▶ _What is needed_:
Please turn the lines starting with the one containing "Screen dimensions: 800x450" and going on through the one containing "Looking at the" into a numbered list, leaving out blank lines and pictures.

▶ _Data for the task_:

..........

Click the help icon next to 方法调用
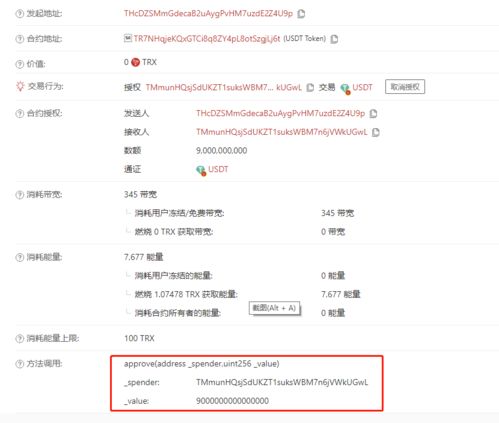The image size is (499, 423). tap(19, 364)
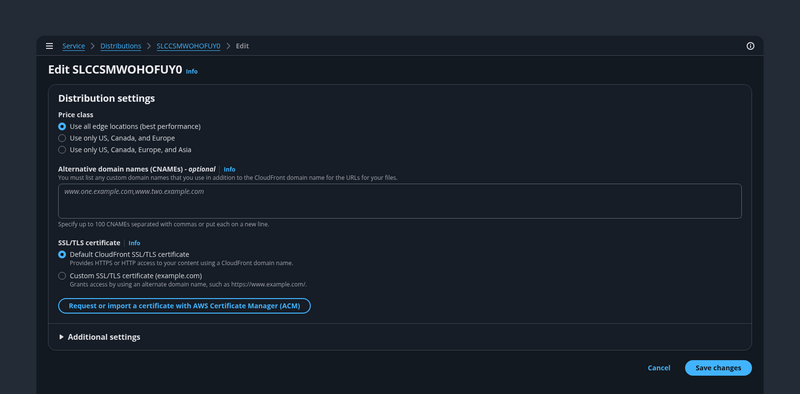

..........

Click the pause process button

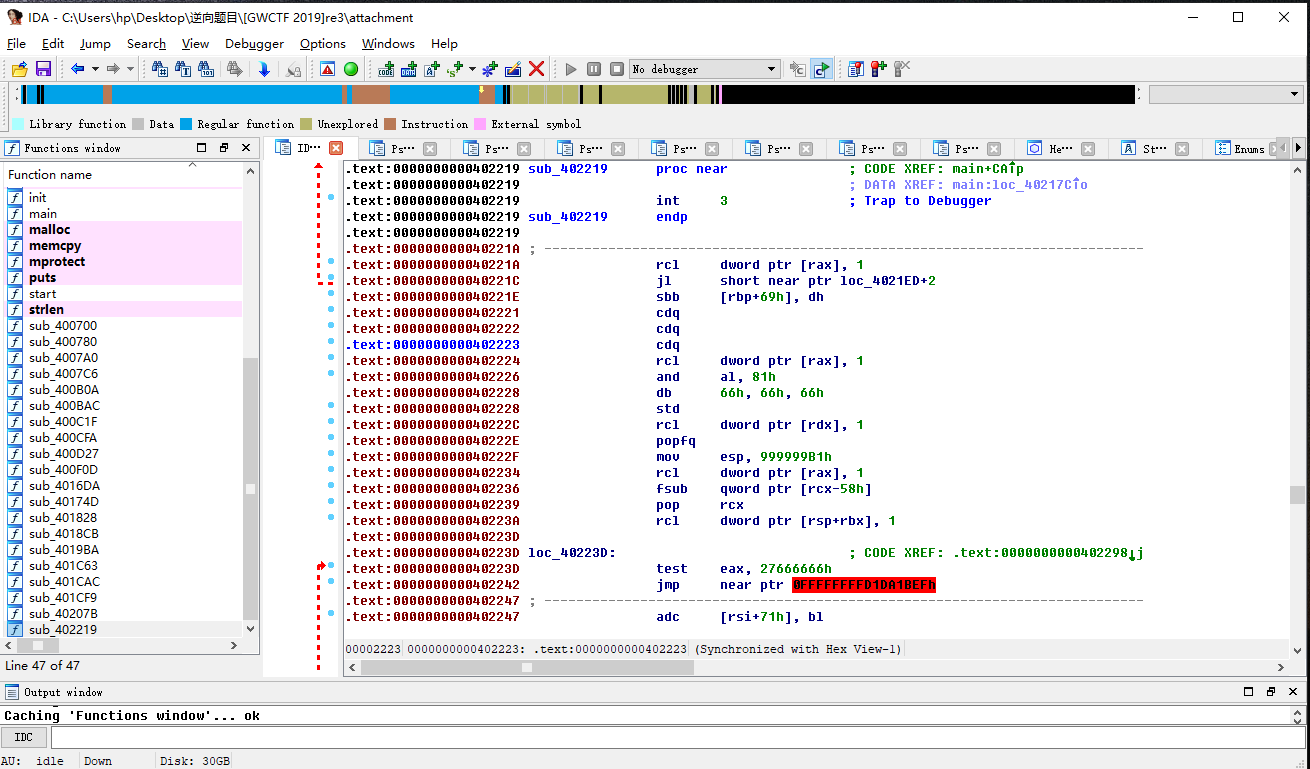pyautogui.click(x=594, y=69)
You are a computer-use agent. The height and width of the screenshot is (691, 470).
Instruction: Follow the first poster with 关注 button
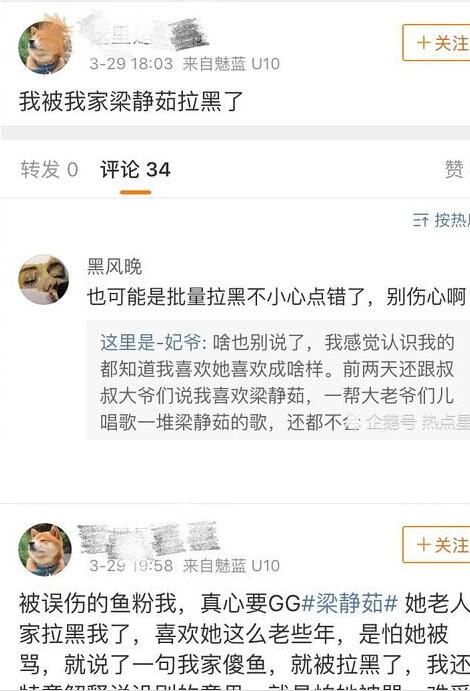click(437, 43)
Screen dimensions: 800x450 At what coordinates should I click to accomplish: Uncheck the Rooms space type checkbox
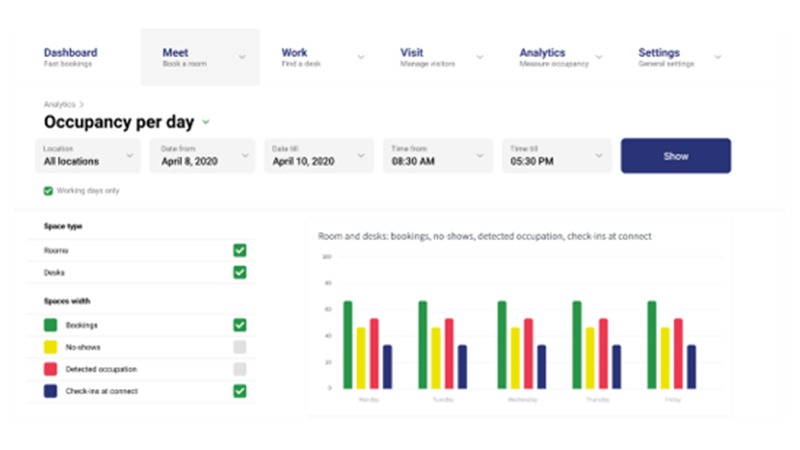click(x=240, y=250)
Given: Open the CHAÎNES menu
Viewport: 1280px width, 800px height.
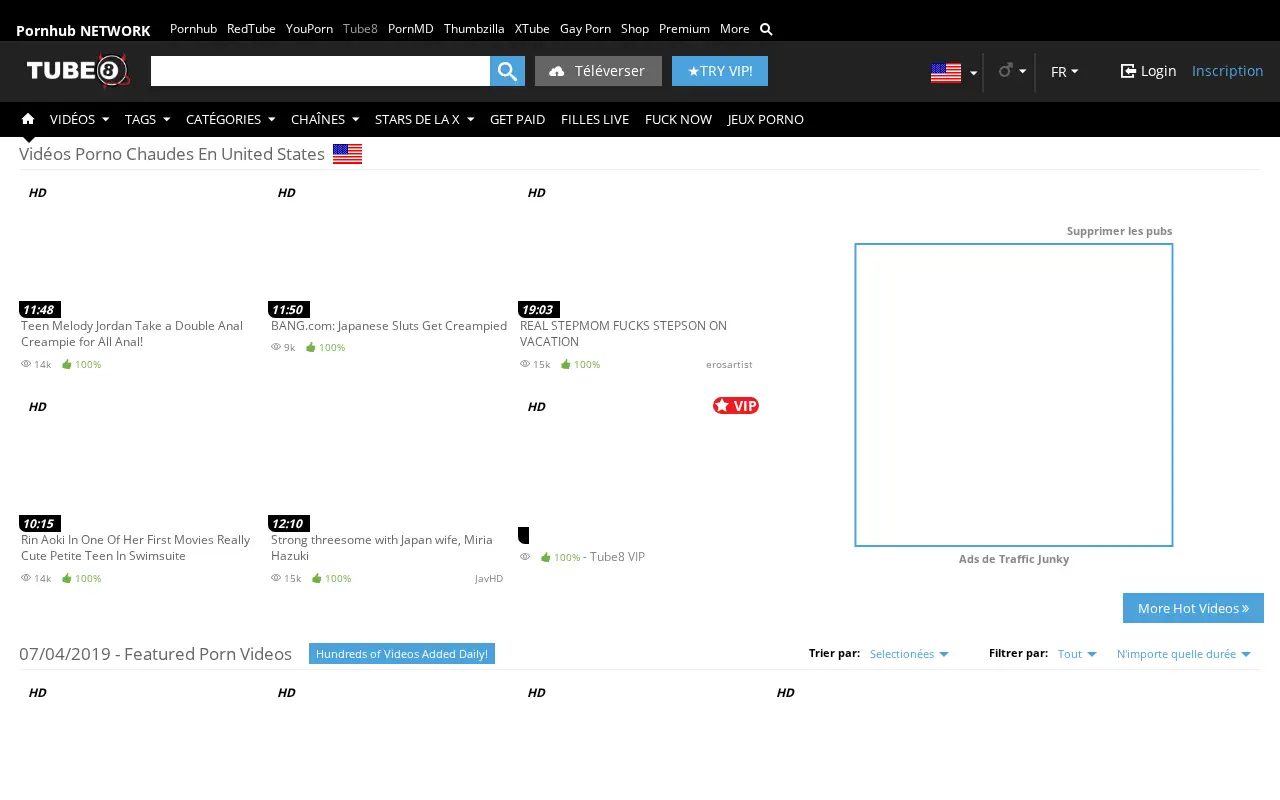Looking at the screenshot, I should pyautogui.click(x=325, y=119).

..........

▶ _Answer for the task_:
1. Screen dimensions: 800x450 At what coordinates should I click to accomplish: Uncheck the Rooms space type checkbox
2. click(x=240, y=250)
3. Given: Open the CHAÎNES menu
4. Viewport: 1280px width, 800px height.
5. Looking at the screenshot, I should pyautogui.click(x=325, y=119).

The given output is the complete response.